Many teach their children to be strong and courageous; to be polite and courteous; to mind themselves in public; to do their best in all that they do, promising them that it will benefit them as they grow into mature adults. Then tragedy strikes that has our children questioning the world they live in, and the security of walking down the street, for fear of their life being taken because they are black and maybe wearing a hoodie. Trayvon Martin became everyone's son this year. It brought to national light what African-Americans and Latino communities have been battling with each and everyday.
We had our triumphs. We had our moments of celebration: the second term of President Barack Obama, the gifted athletes of the 2012 Summer Olympics; especially the accomplishments of Gabby Douglas; the exemplary humanitarian in Newark, New Jersey Mayor, Cory Booker; David Adjaye, the architect chosen to design Washington DC's $500m National Museum of African American History and Culture. These are just a mere few in the accomplishments of some that may be known to many. And for each one that is known; there are countless others that are unknown, and continue to serve their communities tirelessly each and everyday, and are making huge impacts on many lives.
The fight continues. For equality, for justice, for life. But if we do not have the skills or the lessons and understanding of our past to equip us; then how will we ever triumph in the present?

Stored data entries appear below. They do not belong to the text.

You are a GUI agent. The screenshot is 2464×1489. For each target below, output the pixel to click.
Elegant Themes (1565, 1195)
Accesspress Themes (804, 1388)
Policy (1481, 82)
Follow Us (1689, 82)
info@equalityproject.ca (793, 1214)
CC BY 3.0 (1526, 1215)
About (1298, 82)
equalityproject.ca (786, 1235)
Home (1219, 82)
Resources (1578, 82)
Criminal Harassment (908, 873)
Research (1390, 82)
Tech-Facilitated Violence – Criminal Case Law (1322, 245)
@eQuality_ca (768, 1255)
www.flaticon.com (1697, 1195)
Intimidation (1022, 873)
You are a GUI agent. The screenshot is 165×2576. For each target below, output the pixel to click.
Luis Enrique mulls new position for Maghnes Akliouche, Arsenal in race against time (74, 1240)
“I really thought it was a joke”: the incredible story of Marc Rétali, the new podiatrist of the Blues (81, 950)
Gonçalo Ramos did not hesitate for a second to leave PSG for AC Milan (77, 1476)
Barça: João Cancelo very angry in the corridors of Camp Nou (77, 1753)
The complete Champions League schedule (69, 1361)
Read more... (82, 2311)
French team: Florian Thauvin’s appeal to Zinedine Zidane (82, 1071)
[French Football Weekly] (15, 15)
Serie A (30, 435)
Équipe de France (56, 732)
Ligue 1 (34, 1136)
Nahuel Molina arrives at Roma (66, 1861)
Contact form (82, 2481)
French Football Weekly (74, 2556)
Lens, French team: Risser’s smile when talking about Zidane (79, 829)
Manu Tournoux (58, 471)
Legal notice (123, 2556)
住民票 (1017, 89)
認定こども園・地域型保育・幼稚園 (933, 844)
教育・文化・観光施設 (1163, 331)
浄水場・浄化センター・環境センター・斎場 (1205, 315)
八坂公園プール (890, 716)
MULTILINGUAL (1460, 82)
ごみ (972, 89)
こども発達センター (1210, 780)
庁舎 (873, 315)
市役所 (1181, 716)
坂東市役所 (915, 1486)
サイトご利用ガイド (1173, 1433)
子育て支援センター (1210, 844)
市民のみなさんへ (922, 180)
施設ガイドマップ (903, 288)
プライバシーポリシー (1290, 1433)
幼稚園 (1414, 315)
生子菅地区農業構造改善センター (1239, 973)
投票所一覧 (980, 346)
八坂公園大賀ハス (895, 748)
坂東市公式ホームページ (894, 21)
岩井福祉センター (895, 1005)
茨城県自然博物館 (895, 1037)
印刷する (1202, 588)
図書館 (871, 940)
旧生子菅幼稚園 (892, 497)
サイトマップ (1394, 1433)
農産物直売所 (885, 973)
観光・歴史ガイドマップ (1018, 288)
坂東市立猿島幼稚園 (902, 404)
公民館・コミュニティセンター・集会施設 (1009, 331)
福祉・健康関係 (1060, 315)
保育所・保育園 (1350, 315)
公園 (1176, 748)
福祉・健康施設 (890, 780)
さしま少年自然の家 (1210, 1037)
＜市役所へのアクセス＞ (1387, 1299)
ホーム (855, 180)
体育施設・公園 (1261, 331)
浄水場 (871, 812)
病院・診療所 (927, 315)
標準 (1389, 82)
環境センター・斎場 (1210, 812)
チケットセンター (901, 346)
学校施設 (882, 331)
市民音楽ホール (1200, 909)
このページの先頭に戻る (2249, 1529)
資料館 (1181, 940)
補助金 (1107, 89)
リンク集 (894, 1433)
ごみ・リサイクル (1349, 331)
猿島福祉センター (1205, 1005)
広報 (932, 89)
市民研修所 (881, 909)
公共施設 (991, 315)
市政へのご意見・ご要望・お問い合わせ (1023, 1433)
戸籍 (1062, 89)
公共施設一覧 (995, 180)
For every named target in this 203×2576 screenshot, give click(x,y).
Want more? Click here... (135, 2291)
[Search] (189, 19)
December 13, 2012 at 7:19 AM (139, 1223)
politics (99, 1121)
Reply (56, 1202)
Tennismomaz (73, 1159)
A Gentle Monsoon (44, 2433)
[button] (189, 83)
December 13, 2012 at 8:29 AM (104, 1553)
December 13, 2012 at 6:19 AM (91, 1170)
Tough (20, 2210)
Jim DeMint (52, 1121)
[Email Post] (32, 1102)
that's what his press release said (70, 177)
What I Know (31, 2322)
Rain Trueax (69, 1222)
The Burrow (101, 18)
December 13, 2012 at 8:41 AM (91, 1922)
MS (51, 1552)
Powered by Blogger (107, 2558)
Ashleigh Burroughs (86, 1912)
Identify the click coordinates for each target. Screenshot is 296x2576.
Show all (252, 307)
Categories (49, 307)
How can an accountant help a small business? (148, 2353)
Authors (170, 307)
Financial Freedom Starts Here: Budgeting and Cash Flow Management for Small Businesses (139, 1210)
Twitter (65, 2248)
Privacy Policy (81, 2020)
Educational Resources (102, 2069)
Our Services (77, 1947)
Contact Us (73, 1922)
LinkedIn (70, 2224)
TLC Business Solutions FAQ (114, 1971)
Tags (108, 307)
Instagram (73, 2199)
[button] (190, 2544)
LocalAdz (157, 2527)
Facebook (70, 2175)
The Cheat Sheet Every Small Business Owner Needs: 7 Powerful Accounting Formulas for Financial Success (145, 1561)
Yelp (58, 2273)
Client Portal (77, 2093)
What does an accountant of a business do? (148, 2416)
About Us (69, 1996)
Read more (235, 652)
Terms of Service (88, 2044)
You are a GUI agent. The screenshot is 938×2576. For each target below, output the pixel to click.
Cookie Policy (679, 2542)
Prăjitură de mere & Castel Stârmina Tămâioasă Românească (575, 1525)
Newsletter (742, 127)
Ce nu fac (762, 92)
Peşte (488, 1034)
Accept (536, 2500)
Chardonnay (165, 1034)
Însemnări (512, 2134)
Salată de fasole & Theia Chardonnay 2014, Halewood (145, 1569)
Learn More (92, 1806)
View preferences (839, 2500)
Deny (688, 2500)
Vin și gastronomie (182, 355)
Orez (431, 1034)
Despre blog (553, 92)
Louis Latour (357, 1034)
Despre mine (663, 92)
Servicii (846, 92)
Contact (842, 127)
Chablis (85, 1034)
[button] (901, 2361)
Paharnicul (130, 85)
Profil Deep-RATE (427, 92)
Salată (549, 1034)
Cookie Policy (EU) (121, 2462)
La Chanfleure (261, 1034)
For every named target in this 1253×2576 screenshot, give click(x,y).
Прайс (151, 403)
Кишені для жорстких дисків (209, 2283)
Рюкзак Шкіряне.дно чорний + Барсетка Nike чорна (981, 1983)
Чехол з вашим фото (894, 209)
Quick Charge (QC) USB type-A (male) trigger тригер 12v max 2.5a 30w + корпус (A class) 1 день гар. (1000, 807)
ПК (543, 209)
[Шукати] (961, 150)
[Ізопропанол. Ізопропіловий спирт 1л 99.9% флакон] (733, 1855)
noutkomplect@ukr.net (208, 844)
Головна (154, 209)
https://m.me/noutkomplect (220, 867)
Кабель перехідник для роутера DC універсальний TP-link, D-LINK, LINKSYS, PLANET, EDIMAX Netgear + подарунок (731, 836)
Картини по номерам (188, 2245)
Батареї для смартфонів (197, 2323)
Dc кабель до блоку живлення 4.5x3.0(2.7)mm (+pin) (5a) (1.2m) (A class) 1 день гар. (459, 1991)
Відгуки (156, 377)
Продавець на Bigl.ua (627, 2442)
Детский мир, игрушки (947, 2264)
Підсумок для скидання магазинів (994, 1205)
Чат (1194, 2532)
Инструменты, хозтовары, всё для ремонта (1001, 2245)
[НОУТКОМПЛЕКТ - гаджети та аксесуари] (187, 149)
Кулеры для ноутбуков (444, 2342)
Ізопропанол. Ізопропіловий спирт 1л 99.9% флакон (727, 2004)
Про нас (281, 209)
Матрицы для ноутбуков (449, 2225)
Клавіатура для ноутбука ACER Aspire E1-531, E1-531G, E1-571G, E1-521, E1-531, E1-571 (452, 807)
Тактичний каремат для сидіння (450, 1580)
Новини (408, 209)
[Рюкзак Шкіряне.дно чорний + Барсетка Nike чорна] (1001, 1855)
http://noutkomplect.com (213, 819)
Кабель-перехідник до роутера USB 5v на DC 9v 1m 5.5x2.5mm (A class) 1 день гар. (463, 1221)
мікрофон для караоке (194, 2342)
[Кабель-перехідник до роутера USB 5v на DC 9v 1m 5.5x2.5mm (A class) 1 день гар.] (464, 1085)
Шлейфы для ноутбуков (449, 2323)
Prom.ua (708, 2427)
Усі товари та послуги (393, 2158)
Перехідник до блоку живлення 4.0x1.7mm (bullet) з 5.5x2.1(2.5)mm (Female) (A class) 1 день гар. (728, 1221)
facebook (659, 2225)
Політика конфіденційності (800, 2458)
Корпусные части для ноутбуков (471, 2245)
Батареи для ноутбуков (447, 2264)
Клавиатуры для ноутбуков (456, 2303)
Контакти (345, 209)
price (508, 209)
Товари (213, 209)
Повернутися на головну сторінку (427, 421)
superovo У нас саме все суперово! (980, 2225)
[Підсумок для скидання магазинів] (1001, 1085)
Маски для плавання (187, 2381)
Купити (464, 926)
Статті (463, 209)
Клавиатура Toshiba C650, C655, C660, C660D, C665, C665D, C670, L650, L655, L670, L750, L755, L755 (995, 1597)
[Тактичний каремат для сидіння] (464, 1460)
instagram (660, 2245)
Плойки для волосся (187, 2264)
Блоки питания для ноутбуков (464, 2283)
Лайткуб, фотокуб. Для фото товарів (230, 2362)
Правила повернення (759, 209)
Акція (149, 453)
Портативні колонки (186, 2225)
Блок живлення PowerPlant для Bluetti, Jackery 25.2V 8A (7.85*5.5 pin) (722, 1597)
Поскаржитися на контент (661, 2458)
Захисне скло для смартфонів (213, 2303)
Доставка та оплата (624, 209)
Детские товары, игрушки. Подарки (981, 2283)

Those that know must fight to pass on the knowledge. To not let our children slip or sleep on their past. To give them the full benefits of knowledge and the power that comes from that knowledge.
As we enter into this New Year, hopefully and prayerfully we will continue to speak up and fight for those who cannot fight for themselves; we will not rest on the victories of the past; but we will continue to forge ahead with purpose, drive, determination, and most of all...love.